= DATA PROVIDED =
□ □ □
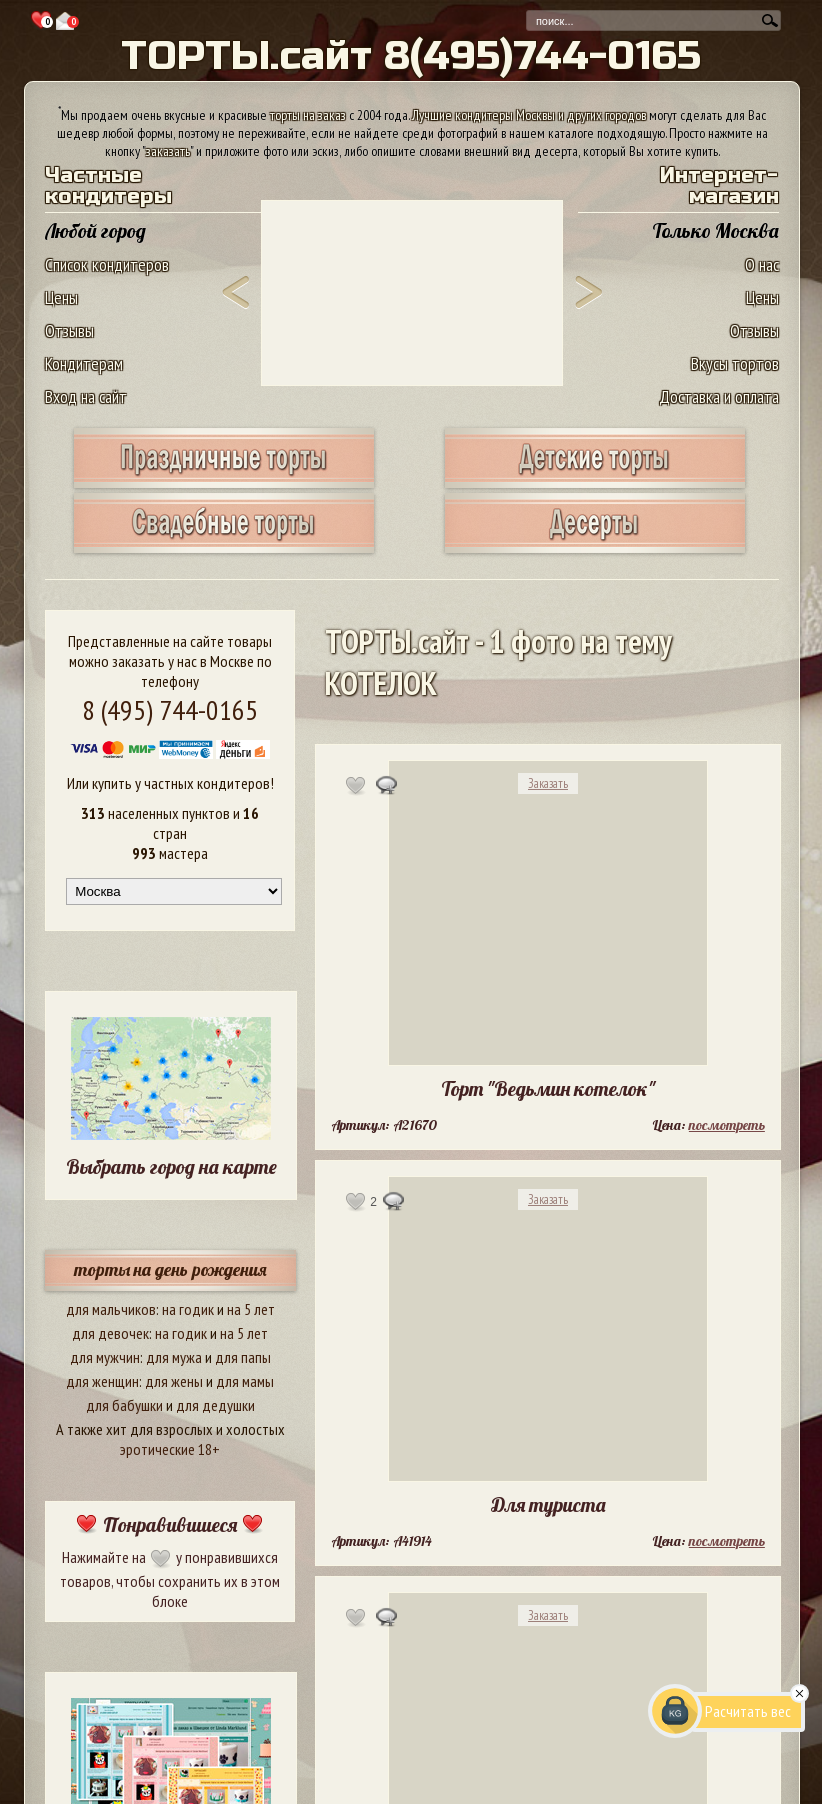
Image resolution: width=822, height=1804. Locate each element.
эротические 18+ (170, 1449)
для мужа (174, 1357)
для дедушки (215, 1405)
□ □ □
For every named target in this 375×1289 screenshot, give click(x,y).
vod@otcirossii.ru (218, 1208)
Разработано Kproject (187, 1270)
□ □ □
= WHAT THE TASK REQUIRES =
Copy each line of the records that contains the string "Locate", matching case exactly.

= REPLY =
Image resolution: width=822, height=1804. Locate each element.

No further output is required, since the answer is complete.